Juge libertés & détention, 24 mai 2024 — 24/00909
Texte intégral
N° RC 24/00909 Minute n° 24/381 _____________
Soins psychiatriques relatifs à monsieur [Y] [S] ________
ADMISSION SUR DÉCISION DU REPRÉSENTANT DE L'ETAT
MINUTES DU TRIBUNAL JUDICIAIRE DE NANTES __________________________________
ORDONNANCE DU JUGE DES LIBERTÉS ET DE LA DÉTENTION DU 24 mai 2024 ____________________________________
Juge des libertés et de la détention : François PERNOT
Greffière : Claire HALES-JENSEN
Débats à l’audience du 24 mai 2024 au CH UNIVERSITAIRE [Localité 2]
DEMANDEUR (ayant demandé l’hospitalisation) : Le préfet de la Loire-Atlantique
Non comparant bien que régulièrement convoqué
DÉFENDEUR (personne faisant l’objet des soins) : Monsieur [Y] [S]
Non comparant (certificat de situation du 23 mai 2024), représenté par maître Thomas CALMON, avocat au barreau de NANTES, commis d’office,
Actuellement hospitalisé au CH SPECIALISE DE [Localité 1]
Comparant en la personne de madame [L]
Ministère Public :
Avisé, non comparant, Observations écrites du 23 mai 2024.

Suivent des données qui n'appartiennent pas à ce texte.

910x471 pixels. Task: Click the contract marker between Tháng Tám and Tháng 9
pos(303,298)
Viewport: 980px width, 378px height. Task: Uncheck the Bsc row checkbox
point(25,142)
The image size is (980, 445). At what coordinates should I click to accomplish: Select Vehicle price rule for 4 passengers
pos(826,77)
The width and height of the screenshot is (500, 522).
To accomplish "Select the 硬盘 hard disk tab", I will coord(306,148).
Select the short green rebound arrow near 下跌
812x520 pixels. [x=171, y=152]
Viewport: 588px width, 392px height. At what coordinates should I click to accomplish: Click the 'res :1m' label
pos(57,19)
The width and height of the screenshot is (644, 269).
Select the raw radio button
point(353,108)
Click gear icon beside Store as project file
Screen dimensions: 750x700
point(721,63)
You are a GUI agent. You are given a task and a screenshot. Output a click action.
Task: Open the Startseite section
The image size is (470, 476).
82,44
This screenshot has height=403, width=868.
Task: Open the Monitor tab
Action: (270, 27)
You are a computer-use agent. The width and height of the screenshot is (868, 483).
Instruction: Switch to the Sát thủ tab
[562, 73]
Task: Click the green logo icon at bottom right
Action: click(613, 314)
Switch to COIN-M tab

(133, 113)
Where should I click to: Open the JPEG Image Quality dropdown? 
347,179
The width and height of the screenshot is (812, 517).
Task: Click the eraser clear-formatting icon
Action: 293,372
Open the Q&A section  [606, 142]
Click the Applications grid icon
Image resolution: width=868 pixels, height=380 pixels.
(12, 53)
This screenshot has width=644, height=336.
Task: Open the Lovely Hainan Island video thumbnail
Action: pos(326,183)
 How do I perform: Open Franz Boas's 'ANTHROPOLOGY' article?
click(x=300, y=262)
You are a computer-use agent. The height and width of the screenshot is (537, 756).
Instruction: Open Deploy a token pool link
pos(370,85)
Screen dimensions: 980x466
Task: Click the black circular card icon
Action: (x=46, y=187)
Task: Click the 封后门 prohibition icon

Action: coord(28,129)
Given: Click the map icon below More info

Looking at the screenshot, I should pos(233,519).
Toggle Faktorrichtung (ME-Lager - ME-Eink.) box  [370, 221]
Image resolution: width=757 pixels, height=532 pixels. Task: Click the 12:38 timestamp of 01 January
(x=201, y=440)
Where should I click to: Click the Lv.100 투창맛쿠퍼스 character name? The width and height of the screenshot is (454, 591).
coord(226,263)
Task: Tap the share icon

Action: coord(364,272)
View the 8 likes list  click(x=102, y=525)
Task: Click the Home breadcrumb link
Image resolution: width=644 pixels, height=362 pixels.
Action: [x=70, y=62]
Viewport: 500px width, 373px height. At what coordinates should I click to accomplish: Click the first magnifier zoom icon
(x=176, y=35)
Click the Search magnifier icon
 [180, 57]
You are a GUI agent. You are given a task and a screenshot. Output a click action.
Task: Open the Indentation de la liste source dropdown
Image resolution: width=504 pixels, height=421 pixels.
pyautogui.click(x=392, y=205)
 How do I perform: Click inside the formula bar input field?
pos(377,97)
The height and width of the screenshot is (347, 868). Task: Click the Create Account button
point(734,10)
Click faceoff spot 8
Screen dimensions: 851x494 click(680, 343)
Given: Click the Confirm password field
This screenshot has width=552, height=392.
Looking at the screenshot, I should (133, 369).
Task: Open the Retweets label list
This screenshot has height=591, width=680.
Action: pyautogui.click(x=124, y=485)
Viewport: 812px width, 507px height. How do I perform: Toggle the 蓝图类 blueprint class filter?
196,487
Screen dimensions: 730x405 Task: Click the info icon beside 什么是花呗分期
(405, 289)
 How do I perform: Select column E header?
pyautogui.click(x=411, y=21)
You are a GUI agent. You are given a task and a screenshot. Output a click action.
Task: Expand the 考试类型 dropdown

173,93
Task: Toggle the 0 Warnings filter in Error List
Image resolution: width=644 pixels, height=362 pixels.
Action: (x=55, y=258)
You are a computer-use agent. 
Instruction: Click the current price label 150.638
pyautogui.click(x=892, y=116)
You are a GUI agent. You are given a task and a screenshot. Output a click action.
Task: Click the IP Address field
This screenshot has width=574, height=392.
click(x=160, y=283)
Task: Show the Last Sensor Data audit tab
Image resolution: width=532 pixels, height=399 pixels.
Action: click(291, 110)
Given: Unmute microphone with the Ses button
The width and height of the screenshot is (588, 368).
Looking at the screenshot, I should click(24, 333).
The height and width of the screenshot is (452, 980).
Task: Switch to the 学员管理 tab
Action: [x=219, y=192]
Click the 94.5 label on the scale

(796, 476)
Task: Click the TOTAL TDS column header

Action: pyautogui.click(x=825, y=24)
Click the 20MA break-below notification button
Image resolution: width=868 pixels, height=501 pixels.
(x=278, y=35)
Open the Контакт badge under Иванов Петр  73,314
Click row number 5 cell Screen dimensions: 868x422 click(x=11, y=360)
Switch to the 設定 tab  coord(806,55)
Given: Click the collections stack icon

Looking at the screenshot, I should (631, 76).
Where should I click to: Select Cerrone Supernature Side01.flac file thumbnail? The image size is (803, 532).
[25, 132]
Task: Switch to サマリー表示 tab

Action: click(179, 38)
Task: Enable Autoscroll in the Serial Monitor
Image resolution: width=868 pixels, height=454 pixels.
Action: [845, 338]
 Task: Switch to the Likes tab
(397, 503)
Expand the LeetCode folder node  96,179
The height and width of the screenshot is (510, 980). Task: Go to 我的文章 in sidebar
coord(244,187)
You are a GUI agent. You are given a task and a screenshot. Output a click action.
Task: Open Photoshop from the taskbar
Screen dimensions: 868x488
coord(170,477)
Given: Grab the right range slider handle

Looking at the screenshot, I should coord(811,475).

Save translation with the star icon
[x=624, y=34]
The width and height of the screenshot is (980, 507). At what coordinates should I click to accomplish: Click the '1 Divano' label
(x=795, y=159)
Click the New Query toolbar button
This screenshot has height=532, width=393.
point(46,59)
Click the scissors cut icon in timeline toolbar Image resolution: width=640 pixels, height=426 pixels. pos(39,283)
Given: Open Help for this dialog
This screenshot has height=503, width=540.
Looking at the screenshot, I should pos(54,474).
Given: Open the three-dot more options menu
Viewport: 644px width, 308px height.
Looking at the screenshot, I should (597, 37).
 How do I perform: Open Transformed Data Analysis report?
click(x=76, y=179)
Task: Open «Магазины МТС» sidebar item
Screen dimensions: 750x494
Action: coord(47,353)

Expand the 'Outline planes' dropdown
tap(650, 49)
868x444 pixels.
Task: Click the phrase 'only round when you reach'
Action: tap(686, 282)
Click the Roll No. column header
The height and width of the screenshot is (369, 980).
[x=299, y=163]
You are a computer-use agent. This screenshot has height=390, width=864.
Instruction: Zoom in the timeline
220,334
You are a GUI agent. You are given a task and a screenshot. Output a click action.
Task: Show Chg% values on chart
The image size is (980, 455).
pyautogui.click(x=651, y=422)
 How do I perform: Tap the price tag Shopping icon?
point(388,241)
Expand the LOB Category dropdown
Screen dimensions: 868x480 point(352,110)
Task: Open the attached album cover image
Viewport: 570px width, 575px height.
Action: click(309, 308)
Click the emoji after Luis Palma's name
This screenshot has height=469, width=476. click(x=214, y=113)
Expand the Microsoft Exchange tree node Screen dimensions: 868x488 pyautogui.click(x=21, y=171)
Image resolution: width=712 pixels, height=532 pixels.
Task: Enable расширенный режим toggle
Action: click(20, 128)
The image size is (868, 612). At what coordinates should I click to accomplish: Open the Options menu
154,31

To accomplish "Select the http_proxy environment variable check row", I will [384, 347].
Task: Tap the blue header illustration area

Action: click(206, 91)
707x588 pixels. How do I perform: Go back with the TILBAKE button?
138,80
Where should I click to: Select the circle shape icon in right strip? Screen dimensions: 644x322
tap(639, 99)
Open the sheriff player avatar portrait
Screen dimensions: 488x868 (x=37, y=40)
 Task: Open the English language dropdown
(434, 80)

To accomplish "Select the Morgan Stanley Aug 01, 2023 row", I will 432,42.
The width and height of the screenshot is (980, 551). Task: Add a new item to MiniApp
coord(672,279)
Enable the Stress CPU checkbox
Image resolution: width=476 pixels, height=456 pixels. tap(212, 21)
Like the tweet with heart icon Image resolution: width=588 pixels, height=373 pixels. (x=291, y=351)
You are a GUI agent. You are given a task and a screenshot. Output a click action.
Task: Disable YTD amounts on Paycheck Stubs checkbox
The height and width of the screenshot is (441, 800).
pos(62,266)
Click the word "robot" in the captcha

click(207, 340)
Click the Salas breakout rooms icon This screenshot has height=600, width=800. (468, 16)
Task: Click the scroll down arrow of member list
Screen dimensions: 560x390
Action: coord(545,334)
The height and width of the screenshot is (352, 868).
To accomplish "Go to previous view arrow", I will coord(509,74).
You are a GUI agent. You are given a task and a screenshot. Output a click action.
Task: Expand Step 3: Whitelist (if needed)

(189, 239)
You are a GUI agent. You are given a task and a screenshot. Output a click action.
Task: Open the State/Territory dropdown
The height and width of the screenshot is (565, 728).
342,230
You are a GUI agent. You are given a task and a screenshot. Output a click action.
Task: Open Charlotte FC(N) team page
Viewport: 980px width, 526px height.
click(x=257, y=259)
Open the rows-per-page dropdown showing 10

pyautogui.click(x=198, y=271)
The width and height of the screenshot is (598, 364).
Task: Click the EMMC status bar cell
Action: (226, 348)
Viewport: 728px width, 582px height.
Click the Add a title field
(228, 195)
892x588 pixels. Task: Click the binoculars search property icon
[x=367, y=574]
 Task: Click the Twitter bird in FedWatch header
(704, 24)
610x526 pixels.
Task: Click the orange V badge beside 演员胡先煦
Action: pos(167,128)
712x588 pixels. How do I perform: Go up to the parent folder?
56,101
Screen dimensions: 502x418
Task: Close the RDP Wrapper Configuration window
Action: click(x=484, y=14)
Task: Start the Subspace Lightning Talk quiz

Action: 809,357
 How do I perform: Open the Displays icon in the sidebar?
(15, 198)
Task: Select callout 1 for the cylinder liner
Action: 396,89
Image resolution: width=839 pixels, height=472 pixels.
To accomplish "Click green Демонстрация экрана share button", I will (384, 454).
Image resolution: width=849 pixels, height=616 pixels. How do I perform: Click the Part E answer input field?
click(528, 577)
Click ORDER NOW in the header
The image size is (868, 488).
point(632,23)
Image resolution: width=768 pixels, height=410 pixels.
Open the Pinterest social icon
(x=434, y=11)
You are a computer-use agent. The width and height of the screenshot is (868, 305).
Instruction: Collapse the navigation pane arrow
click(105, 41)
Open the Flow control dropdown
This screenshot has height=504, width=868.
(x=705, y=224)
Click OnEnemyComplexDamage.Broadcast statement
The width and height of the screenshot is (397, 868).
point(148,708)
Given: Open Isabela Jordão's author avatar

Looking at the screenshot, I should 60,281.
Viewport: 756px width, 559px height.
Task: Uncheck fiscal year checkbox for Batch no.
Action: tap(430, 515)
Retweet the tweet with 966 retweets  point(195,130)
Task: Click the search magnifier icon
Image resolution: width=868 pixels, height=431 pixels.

Nous, François PERNOT, juge des libertés et de la détention, assisté de Claire HALES-JENSEN, greffière, statuant en audience publique,
Vu l’acte de saisine émanant de la PREFECTURE DE LA LOIRE-ATLANTIQUE en date du 22 mai 2024, reçu au greffe le 22 mai 2024, concernant monsieur [Y] [S] et tendant à la poursuite de la mesure d’hospitalisation complète dont cette personne fait l’objet sur le fondement des articles L 3212-1 et suivants du code de la santé publique,
Vu les articles L 3211-1, L311-12-1 et suivants et R 3211-7 et suivants du code la santé publique,
Vu les avis et pièces transmises par le directeur de l’établissement,
Vu les convocations régulières à l’audience du 24 mai 2024 de monsieur [Y] [S], de son conseil, du directeur de l’établissement où séjourne la personne hospitalisée, du représentant de l’Etat et l’avis d’audience donné au procureur de la République.
EXPOSÉ DE LA SITUATION
Monsieur [S] a fait l'objet d'une admission en hospitalisation sans son consentement dans le cadre de la procédure sur demande du représentant de l’État dans le département, sur production d'un certificat médical du 16 mai 2024 signé par le docteur [I], selon lequel cette personne présentait des troubles psychiques nécessitant des soins et amenant des comportements qui constituaient un danger imminent pour la sûreté des personnes et/ou portaient atteinte de façon grave à l'ordre public ; plus concrètement, il était fait état des éléments suivants :
- patient psychotique en rupture de traitement et consommation de cannabis, - crise clastique avec destruction de biens lors d’un entretien avec un psychiatre, - risque majeur de nouveau passage à l’acte hétéroagressif. La décision d'admission du 16 mai 2024 prise par le directeur d'établissement était notifiée, mais le patient refusait de la signer.
La période d'observation donnait lieu à l'établissement des certificats médicaux prévus par la loi :
- le premier, signé le 17 mai 2024 par le docteur [O], faisait état d’un patient très tendu et persécuté par les soignants, avec un échange très limité.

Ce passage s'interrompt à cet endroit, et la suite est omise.